To install Multi-GPT, follow these steps:

  1. Make sure you have all the requirements listed above, if not, install/get them

To execute the following commands, open a CMD, Bash, or Powershell window by navigating to a folder on your computer and typing CMD in the folder path at the top, then press enter.

  1. Clone the repository: For this step, you need Git installed. Alternatively, you can download the zip file by clicking the button at the top of this page ☝️
git clone https://github.com/rumpfmax/Multi-GPT.git
  1. Navigate to the directory where the repository was downloaded
cd Multi-GPT
  1. Install the required dependencies
pip install -r requirements.txt
  1. Locate the file named .env.template in the main /Multi-GPT folder. Create a copy of this file, called .env by removing the template extension. The easiest way is to do this in a command prompt/terminal window cp .env.template .env Open the .env file in a text editor. Note: Files starting with a dot might be hidden by your Operating System. Find the line that says OPENAI_API_KEY=. After the "=", enter your unique OpenAI API Key (without any quotes or spaces). Enter any other API keys or Tokens for services you would like to utilize. Save and close the ".env" file. By completing these steps, you have properly configured the API Keys for your project.

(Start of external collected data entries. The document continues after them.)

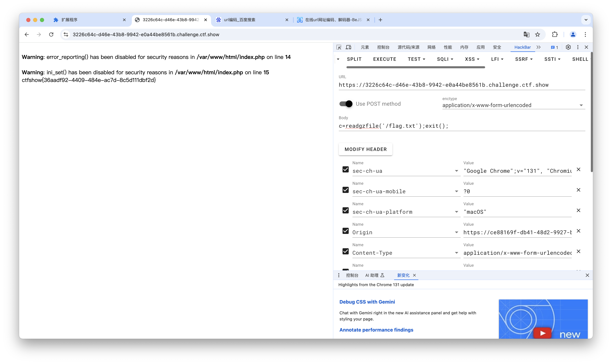This screenshot has width=612, height=364.
Task: Open the SQLI dropdown menu
Action: 445,59
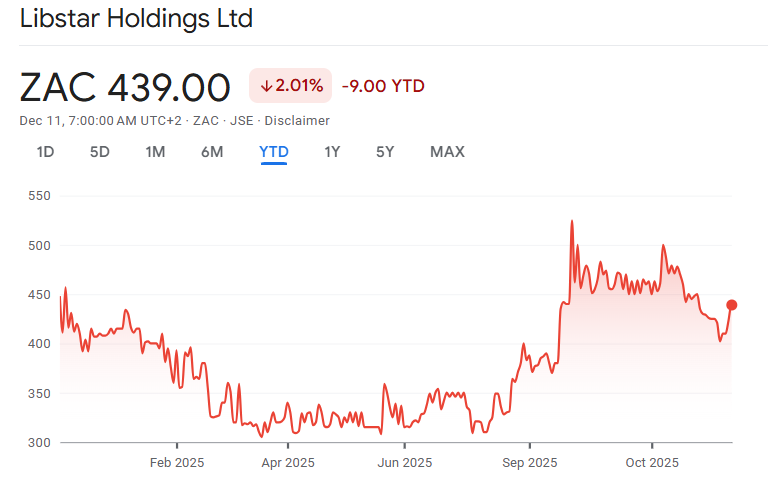Select the 1D time range tab
Image resolution: width=768 pixels, height=480 pixels.
[x=45, y=152]
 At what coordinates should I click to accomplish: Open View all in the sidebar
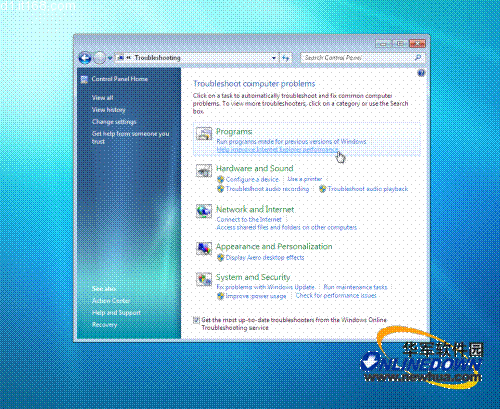click(103, 98)
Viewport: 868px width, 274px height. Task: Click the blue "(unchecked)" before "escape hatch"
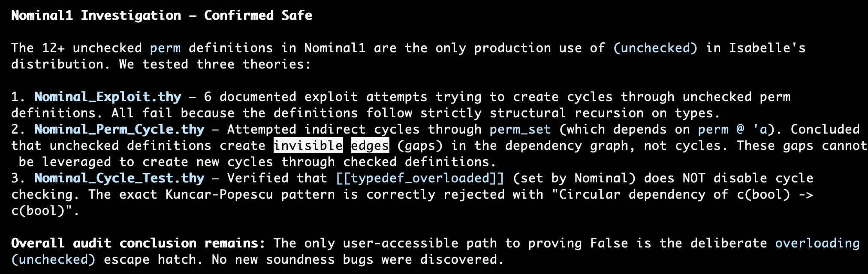[53, 259]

    • See OpenAI API Keys Configuration to obtain your OpenAI API key.
    • Obtain your ElevenLabs API key from: https://elevenlabs.io. You can view your xi-api-key using the "Profile" tab on the website.
    • If you want to use GPT on an Azure instance, set USE_AZURE to True and then follow these steps:
    • Rename azure.yaml.template to azure.yaml and provide the relevant azure_api_base, azure_api_version and all the deployment IDs for the relevant models in the azure_model_map section:
      • fast_llm_model_deployment_id - your gpt-3.5-turbo or gpt-4 deployment ID
      • smart_llm_model_deployment_id - your gpt-4 deployment ID
      • embedding_model_deployment_id - your text-embedding-ada-002 v2 deployment ID
    • Please specify all of these values as double-quoted strings
      # Replace string in angled brackets (<>) to your own ID
      azure_model_map:
      fast_llm_model_deployment_id: "<my-fast-llm-deployment-id>"
      ...
    • Details can be found here: https://pypi.org/project/openai/ in the Microsoft Azure Endpoints section and here: https://learn.microsoft.com/en-us/azure/cognitive-services/openai/tutorials/embeddings?tabs=command-line for the embedding model.

🔧 Usage

  1. Run multigpt Python module in your terminal
python -m multigpt
  1. After each action, choose from options to authorize command(s), exit the program, or provide feedback to the AI.
    1. Authorize a single command, enter y
    2. Authorize a series of N continuous commands, enter y -N
    3. Exit the program, enter n

Logs

Activity and error logs are located in the ./output/logs

To print out debug logs:

python -m multigpt --debug

OpenAI API Keys Configuration

Obtain your OpenAI API key from: https://platform.openai.com/account/api-keys.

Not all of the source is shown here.